Material for the task below:
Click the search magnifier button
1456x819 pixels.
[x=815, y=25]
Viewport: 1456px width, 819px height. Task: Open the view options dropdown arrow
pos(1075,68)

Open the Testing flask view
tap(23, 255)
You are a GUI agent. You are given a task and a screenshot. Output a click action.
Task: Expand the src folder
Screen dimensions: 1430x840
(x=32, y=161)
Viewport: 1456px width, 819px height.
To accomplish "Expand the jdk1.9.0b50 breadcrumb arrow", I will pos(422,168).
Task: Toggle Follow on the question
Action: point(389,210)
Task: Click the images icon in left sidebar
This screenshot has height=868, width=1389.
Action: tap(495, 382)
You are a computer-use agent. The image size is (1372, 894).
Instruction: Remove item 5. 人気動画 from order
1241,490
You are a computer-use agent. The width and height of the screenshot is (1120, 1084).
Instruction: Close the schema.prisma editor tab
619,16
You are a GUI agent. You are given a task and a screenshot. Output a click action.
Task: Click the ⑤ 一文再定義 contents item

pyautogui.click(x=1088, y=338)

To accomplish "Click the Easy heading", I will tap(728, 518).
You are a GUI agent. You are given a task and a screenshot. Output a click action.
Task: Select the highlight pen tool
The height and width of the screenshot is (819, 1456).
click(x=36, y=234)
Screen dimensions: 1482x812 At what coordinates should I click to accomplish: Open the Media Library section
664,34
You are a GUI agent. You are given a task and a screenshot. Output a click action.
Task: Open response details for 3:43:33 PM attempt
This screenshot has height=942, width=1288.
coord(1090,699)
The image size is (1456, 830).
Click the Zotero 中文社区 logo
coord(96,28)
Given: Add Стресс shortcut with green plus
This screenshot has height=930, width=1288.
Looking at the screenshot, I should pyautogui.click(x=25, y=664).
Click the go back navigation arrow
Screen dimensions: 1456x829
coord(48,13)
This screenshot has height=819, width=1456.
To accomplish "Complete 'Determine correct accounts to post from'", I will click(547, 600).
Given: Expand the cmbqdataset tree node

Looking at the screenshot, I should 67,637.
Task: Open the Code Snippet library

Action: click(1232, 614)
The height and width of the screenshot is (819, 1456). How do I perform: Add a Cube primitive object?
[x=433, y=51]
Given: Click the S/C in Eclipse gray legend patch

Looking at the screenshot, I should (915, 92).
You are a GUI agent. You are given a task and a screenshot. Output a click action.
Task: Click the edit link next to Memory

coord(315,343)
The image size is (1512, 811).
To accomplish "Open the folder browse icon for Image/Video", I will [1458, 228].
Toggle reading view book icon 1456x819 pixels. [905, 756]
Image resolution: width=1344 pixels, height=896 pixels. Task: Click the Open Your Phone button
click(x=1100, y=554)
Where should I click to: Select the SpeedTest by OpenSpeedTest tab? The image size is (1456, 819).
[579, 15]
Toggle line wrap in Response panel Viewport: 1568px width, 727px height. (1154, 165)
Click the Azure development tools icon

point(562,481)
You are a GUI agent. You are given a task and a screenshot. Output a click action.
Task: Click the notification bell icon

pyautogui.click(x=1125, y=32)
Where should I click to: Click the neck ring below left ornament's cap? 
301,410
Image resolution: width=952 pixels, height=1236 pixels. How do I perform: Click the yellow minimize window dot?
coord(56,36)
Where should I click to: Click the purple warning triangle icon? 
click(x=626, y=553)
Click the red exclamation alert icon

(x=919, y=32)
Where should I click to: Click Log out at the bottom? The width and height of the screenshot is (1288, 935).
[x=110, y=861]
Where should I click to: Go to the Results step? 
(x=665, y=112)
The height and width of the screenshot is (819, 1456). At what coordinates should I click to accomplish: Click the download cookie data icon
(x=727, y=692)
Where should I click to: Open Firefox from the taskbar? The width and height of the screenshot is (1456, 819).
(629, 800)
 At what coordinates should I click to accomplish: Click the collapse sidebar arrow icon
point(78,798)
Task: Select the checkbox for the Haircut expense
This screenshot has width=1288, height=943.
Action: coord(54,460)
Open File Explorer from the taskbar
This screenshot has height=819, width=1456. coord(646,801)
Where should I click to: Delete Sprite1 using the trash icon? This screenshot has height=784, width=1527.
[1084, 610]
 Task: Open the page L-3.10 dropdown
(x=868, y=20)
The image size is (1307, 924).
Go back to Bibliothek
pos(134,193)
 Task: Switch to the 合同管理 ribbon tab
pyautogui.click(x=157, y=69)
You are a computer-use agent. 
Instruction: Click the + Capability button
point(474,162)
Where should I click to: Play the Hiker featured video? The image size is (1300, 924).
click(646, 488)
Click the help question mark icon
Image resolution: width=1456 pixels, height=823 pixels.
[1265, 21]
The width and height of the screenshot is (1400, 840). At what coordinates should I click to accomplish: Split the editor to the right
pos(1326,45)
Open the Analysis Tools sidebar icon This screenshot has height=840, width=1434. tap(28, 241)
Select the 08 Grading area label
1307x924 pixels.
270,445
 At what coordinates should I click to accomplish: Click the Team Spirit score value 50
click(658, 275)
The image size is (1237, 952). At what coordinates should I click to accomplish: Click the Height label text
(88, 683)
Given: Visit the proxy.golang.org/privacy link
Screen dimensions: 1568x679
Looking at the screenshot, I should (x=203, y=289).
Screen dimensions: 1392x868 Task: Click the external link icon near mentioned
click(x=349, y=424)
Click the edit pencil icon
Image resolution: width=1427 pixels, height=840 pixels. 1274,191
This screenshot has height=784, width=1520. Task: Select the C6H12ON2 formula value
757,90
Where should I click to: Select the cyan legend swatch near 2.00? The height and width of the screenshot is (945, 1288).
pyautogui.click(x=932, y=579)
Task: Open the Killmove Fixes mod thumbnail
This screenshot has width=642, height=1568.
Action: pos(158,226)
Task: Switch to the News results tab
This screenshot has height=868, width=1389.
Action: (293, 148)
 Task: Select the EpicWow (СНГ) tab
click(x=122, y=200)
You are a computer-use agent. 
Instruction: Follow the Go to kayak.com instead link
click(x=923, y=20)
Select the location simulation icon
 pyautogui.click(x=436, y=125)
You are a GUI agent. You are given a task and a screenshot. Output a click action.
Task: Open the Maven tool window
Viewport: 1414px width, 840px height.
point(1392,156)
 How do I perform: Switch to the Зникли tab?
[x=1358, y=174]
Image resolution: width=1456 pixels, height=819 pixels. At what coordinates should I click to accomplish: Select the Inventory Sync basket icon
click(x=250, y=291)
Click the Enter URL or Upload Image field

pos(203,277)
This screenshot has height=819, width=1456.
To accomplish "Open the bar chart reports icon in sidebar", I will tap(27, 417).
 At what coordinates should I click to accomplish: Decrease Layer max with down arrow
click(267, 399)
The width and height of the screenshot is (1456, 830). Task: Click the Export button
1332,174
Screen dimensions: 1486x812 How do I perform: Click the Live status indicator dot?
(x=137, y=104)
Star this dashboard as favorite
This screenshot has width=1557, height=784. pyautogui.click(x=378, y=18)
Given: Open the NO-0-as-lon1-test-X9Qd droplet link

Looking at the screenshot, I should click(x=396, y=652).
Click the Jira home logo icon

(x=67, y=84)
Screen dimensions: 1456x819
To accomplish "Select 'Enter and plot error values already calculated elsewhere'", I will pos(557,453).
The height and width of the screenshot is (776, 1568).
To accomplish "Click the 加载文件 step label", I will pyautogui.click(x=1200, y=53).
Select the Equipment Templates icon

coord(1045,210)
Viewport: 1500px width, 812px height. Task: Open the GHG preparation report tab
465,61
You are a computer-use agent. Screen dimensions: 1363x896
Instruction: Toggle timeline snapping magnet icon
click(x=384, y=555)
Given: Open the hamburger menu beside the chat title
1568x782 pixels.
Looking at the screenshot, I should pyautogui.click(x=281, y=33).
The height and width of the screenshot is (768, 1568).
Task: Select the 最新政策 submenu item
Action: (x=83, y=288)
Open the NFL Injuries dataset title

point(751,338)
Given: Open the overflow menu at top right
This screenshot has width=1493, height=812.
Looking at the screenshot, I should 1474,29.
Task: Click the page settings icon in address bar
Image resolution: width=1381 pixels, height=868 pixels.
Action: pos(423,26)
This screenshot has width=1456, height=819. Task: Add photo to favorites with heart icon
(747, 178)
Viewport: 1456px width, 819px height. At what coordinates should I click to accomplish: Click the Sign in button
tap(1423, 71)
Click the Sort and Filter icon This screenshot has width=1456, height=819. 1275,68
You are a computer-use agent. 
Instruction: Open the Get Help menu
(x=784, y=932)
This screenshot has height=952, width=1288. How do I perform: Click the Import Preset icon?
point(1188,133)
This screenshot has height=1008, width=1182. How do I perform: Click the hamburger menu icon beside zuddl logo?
End of Material for the task.
### Required work:
Exactly and only the lines from the one containing "1568x782 pixels." through the end of the material are to be reproduced, both ends included.

### Output:
1568x782 pixels.
Looking at the screenshot, I should pyautogui.click(x=281, y=33).
The height and width of the screenshot is (768, 1568).
Task: Select the 最新政策 submenu item
Action: (x=83, y=288)
Open the NFL Injuries dataset title

point(751,338)
Given: Open the overflow menu at top right
This screenshot has width=1493, height=812.
Looking at the screenshot, I should 1474,29.
Task: Click the page settings icon in address bar
Image resolution: width=1381 pixels, height=868 pixels.
Action: pos(423,26)
This screenshot has width=1456, height=819. Task: Add photo to favorites with heart icon
(747, 178)
Viewport: 1456px width, 819px height. At what coordinates should I click to accomplish: Click the Sign in button
tap(1423, 71)
Click the Sort and Filter icon This screenshot has width=1456, height=819. 1275,68
You are a computer-use agent. 
Instruction: Open the Get Help menu
(x=784, y=932)
This screenshot has height=952, width=1288. How do I perform: Click the Import Preset icon?
point(1188,133)
This screenshot has height=1008, width=1182. How do I perform: Click the hamburger menu icon beside zuddl logo?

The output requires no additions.